§ **Aim of the task**: Write the records below out in full, character for character, with no pictures.

::: Supplied records :::

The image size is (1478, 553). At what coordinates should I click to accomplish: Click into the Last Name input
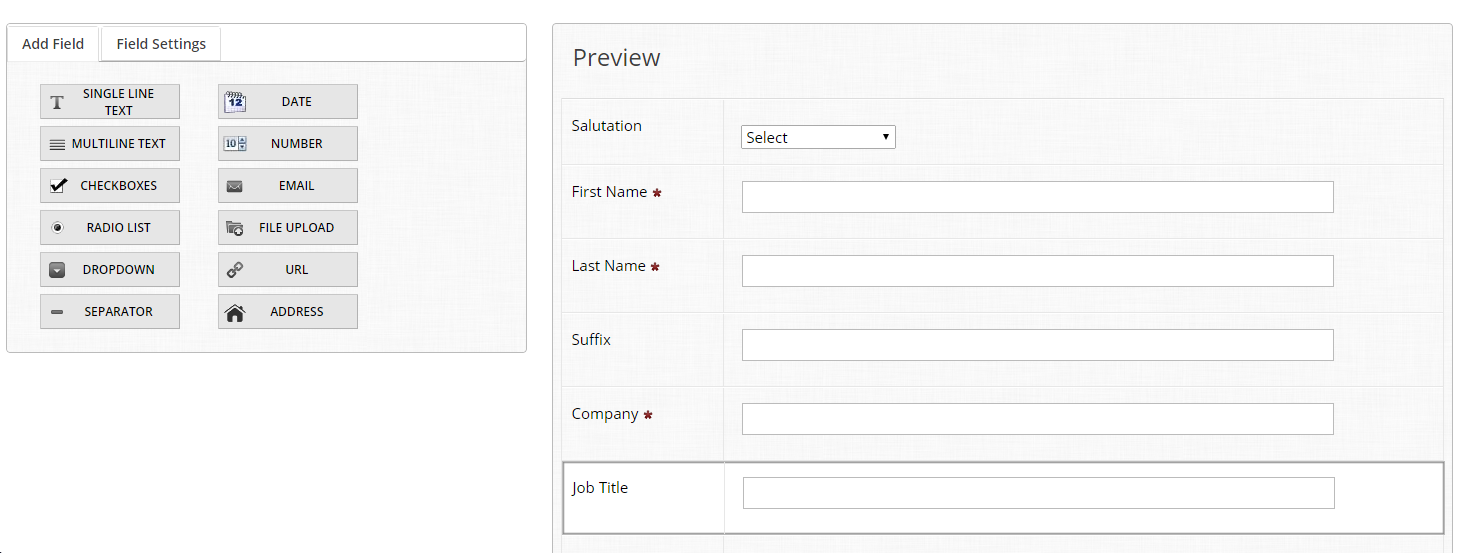(1037, 271)
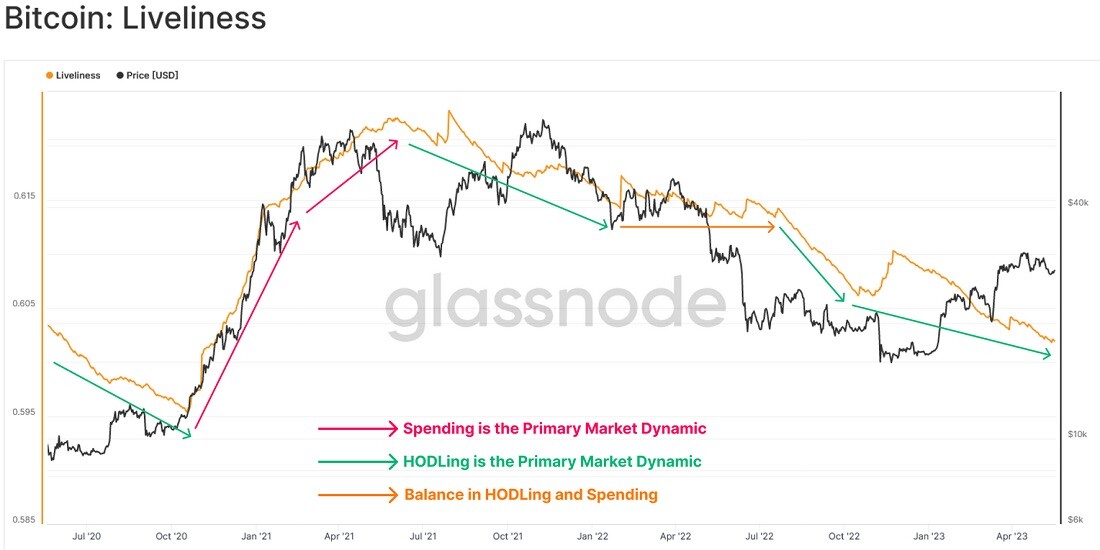Click the Oct '22 x-axis label
The image size is (1100, 550).
(844, 536)
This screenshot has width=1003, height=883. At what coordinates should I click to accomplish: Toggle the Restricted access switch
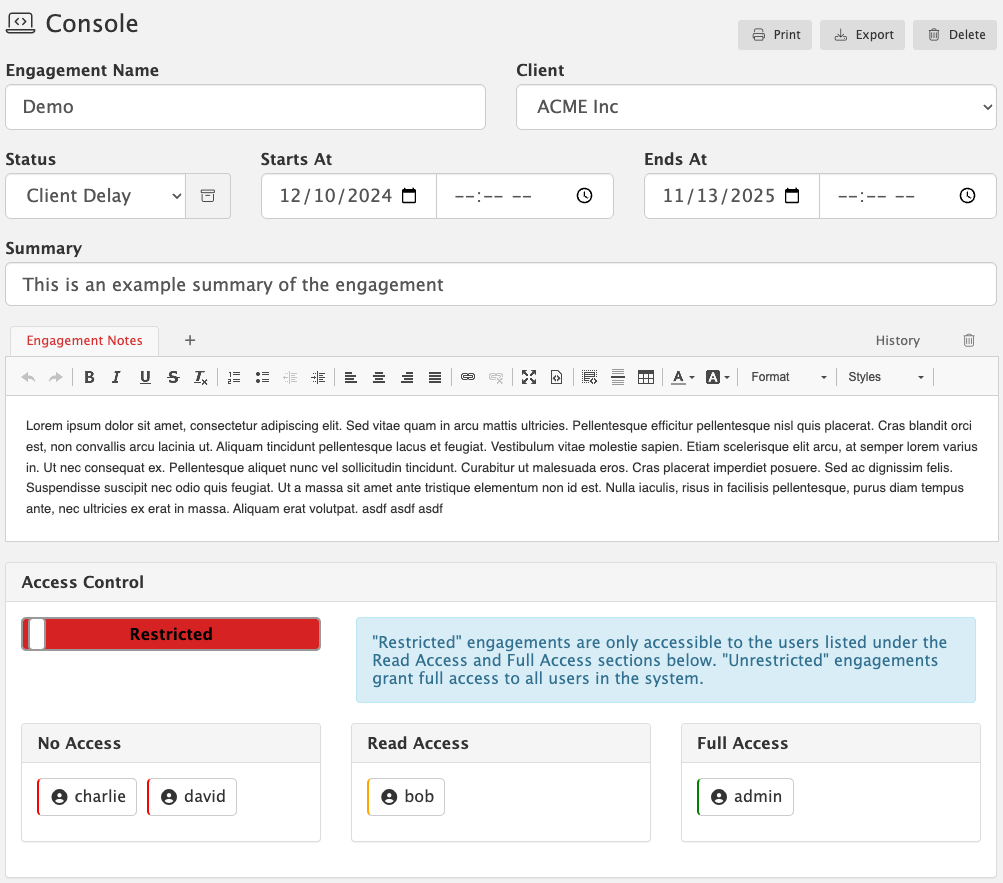click(171, 634)
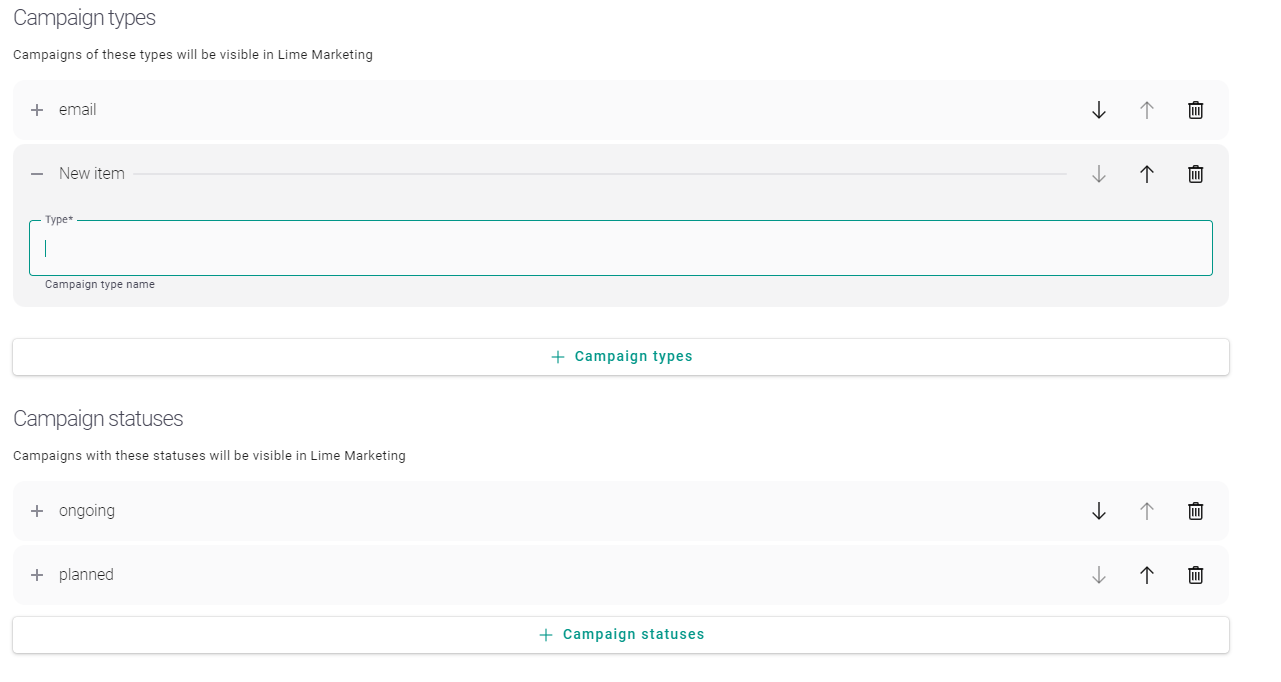This screenshot has width=1281, height=682.
Task: Click the grayed down arrow on New item
Action: point(1098,174)
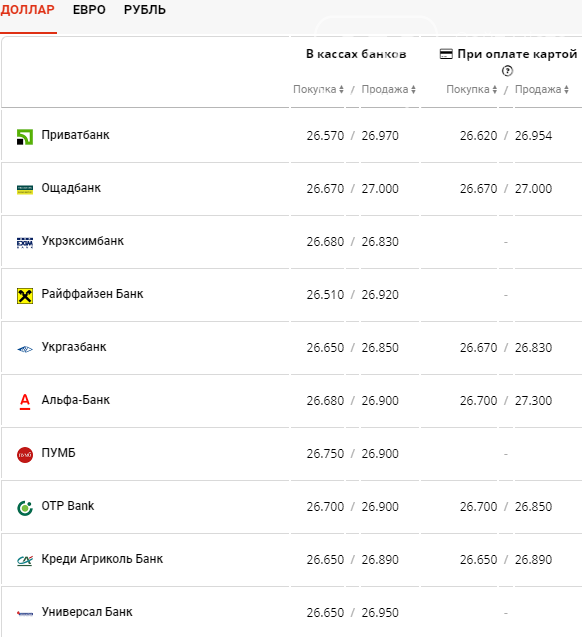The image size is (582, 639).
Task: Open the Укргазбанк bank link
Action: 74,347
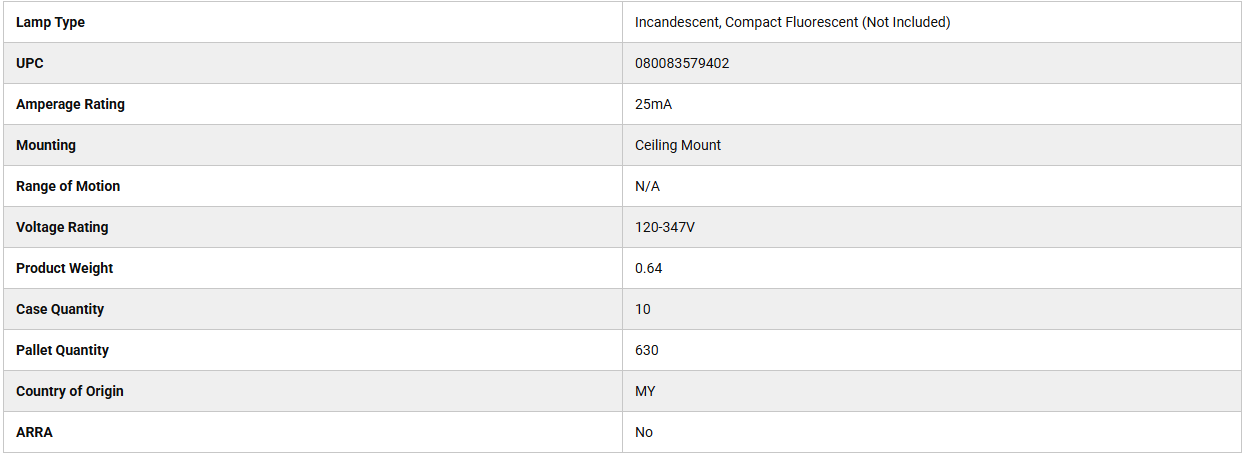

:::

§ **Answer area**:
The image size is (1478, 553). At what coordinates should I click to accomplish: Click into the Last Name input
(1037, 271)
Click the Oct '22 x-axis label
The image size is (1100, 550).
(844, 536)
This screenshot has width=1003, height=883. At what coordinates should I click to accomplish: Toggle the Restricted access switch
click(171, 634)
This screenshot has width=1281, height=682.
Task: Click the grayed down arrow on New item
Action: point(1098,174)
The image size is (582, 639).
Task: Open the Укргазбанк bank link
Action: 74,347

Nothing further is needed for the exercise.